Diann Burns, a Virginia-based attorney with three kids, said that a former employer said her productivity lagged when she started breast pumping — just before laying her off. “There is an ‘I’m-doing-less-work attitude’ about it, in spite of the fact that I’m not taking a smoke break like other employees,” she said. “No employee works every minute. I know I have to get my work done and then pump around it.”

Workplaces have improved conditions for breastfeeding moms in the last 30 years. A 2010 amendment to the federal Fair Labor Standards Act requires employers to provide reasonable break time and a place other than a bathroom for women to pump for as much as one year after the birth of a child. Twenty-nine states also have laws related to breast-pumping in the workplace; California’s laws are some of the strongest. About half of employers have on-site lactation rooms, up from 28% in 2014, according to a 2018 survey of more than 3,000 employers from the Society for Human Resource Management.

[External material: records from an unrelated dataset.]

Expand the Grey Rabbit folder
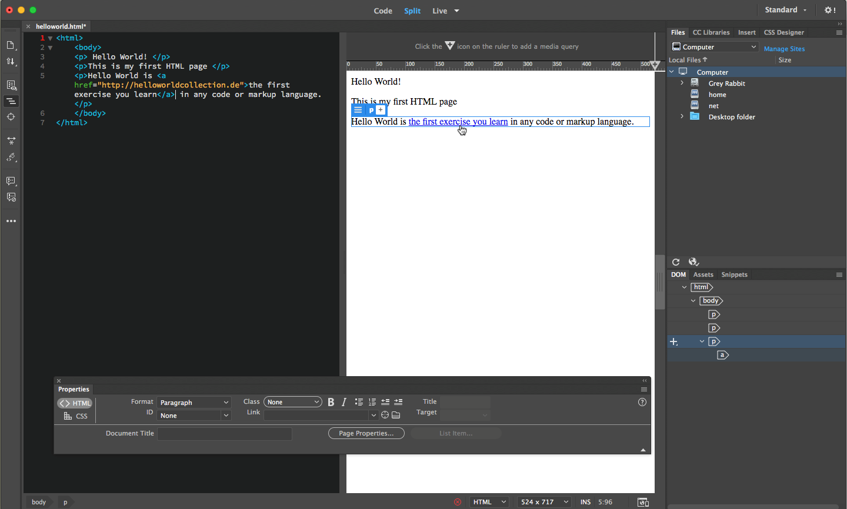The height and width of the screenshot is (509, 847). coord(682,83)
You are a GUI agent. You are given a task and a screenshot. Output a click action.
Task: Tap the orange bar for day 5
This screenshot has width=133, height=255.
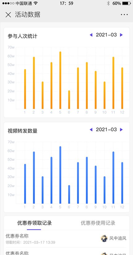[60, 80]
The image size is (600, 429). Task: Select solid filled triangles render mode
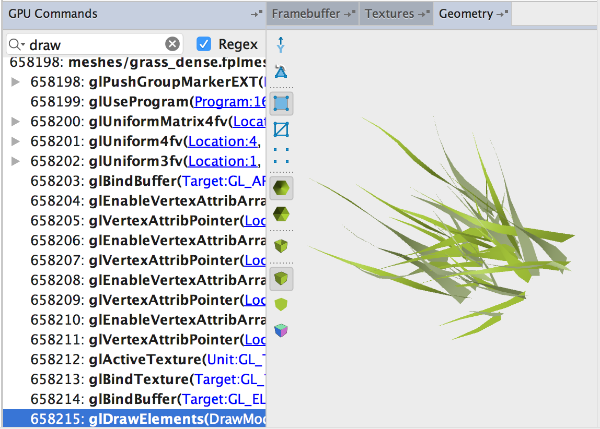tap(281, 103)
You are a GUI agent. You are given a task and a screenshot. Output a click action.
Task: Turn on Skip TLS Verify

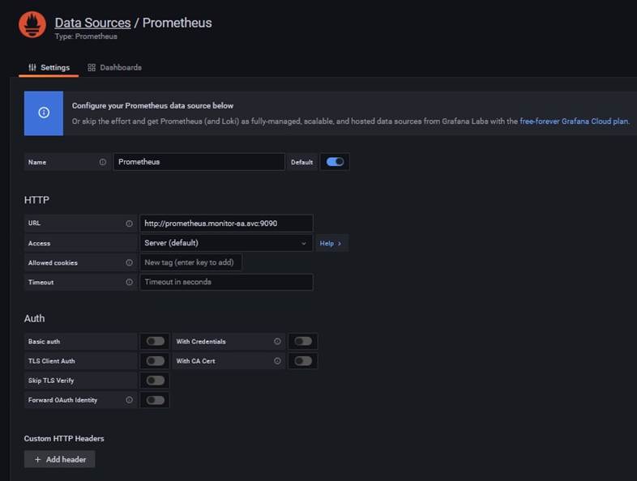tap(155, 381)
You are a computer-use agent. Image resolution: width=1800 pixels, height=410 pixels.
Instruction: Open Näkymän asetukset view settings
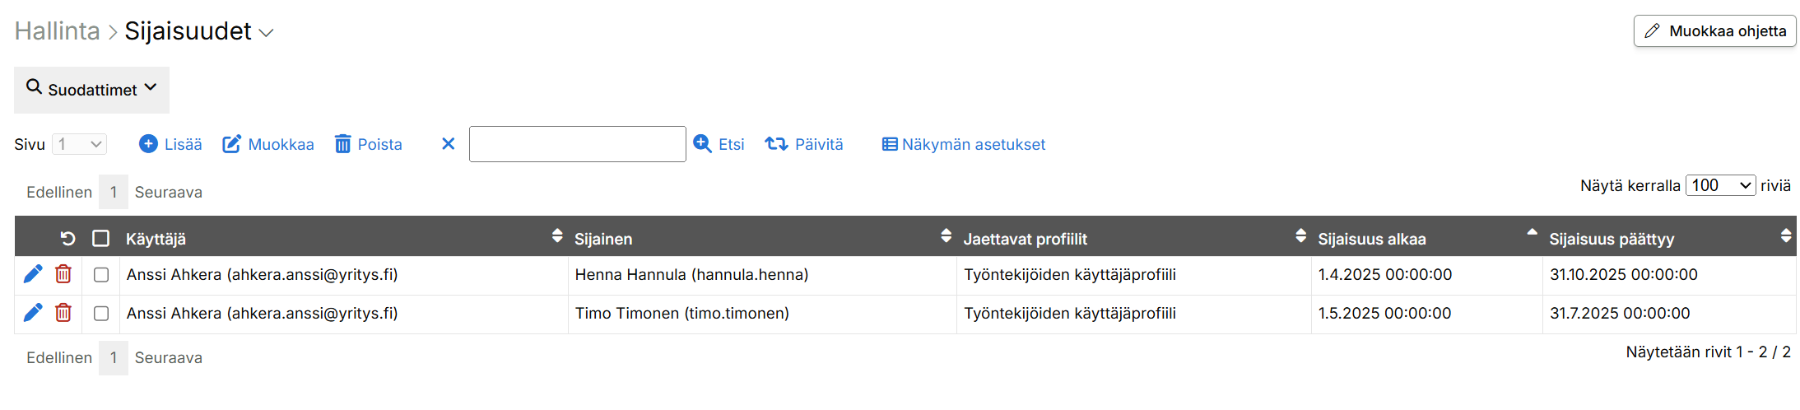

Still, many women don’t have workplaces with such accommodations. Only about 40% of women have access to a private space, other than a bathroom, to pump, a 2016 study from the University of Minnesota found.

“There is still a large problem with compliance,” said Galen Sherwin, a lawyer at the American Civil Liberties Union. “There’s this notion that women are seeking ‘special’ accommodations, as opposed to seeking conditions that make it possible for them to return to work when they have babies.”

Rippey found that women’s earnings took a big hit because many of them left the workplace altogether. But women are more likely to quit breastfeeding than quit their jobs entirely. The harder that workplaces make it for moms to pump, the less likely they’ll stick with it, the University of Minnesota study found. Women who had accommodations were 2.3 times more likely to continue exclusively breastfeeding at the six-month point, the researchers found.